基因调控网络(GRN)的重建,也称为GRN的逆向工程,旨在推断基因之间潜在的调控关系。随着生物技术的发展,如基因芯片微阵列和RNA测序,所产生的高通量数据为我们提供了更多机会,利用基因表达数据推断基因-基因相互作用关系,从而理解生物过程的潜在机制。已知基因调控网络表现出多种相互作用机制,包括功能性和非功能性、线性和非线性关系。同时,基因与基因产物之间的调控相互作用并非自发产生,因为产生完全功能性和可测量浓度的转录因子/蛋白质所涉及的各种过程会导致基因调控出现延迟。已经提出了许多不同的重建GRN的方法,但现有的GRN推断方法,如概率布尔网络和动态贝叶斯网络,存在各种局限性且准确性相对较低。从时间序列微阵列数据或RNA测序数据推断GRN仍然是一个极具挑战性的逆问题,因为它具有非线性、高维度、数据稀疏且有噪声以及计算成本高昂等特点,这促使我们开发更有效的推断方法。
我们开发了一种名为MICRAT(具有条件相对平均熵和时间序列互信息的最大信息系数)的新算法,用于从时间序列基因表达数据推断GRN。最大信息系数(MIC)是衡量双变量关系依赖性的有效指标。它能捕捉广泛的关联,包括功能性和非功能性关联,因此在测量两个基因之间的依赖性方面表现良好。我们的方法主要包括两个步骤。首先,它采用最大信息系数构建一个无向图来表示基因之间的潜在关系。其次,它对无向图中的边进行定向,以推断调控因子及其靶标。在这个步骤中,利用每对节点(或基因)的条件相对平均熵来指示边的方向。由于调控因子和靶标基因的表达可能存在时间延迟,因此结合时间序列互信息来协同定向边,以推断潜在的调控因子及其靶标。我们通过将MICRAT应用于合成数据集以及真实基因表达数据来评估其性能,并与其他GRN推断方法进行比较。我们从使用基因表达模拟器GeneNetWeaver(GNW)生成的DREAM4挑战中推断出五个10基因和五个100基因的网络。

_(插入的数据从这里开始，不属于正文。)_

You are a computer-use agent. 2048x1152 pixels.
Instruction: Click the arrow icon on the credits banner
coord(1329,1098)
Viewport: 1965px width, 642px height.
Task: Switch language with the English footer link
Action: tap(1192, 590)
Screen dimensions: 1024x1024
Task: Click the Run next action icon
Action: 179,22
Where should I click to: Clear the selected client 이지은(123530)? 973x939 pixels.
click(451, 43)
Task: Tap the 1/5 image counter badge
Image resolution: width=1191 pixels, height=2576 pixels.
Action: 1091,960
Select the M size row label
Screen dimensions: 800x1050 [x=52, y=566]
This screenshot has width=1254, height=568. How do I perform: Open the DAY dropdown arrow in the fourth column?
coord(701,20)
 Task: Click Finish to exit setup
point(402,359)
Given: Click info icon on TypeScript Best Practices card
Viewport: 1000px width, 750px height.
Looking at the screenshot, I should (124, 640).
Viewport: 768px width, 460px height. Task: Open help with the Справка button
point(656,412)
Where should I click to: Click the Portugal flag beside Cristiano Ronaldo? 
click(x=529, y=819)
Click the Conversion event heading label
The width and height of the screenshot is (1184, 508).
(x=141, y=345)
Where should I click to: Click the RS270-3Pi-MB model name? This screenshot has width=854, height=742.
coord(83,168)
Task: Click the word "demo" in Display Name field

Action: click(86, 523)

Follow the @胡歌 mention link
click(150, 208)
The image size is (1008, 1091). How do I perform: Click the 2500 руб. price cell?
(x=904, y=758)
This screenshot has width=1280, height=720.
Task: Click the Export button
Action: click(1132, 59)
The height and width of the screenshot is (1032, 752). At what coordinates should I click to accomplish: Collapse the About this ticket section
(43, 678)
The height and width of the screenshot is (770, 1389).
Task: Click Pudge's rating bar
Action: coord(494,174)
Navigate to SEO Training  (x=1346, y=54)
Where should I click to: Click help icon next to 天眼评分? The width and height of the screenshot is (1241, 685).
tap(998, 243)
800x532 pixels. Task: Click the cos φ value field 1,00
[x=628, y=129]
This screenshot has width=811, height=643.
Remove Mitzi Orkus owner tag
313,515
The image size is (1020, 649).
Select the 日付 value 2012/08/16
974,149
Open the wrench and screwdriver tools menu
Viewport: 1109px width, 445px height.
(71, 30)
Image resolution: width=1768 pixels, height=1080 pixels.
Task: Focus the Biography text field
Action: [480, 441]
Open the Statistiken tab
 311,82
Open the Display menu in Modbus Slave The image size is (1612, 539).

MICRAT还用于在真实基因表达数据上重建GRN,包括部分DNA损伤反应途径(SOS DNA修复网络)和大肠杆菌中的实验数据集。结果表明,与其他推断方法(如TDBN等)相比,MICRAT显著提高了推断准确性。
在这项工作中,通过考虑调控因子及其靶标基因表达的依赖性和时间延迟,提出了一种用于从时间序列基因表达数据推断GRN的新算法MICRAT。该方法采用最大信息系数重建无向图来表示基因之间的潜在关系。通过将条件相对平均熵与基因对的时间进程互信息相结合来定向边。在DREAM4挑战提供的基准GRN以及大肠杆菌中部分真实的SOS DNA修复网络上对所提出的算法进行了评估。实验研究表明,在从时间序列数据集推断GRN方面,我们的方法在10基因数据集上与其他方法相当,在100基因数据集上优于其他方法。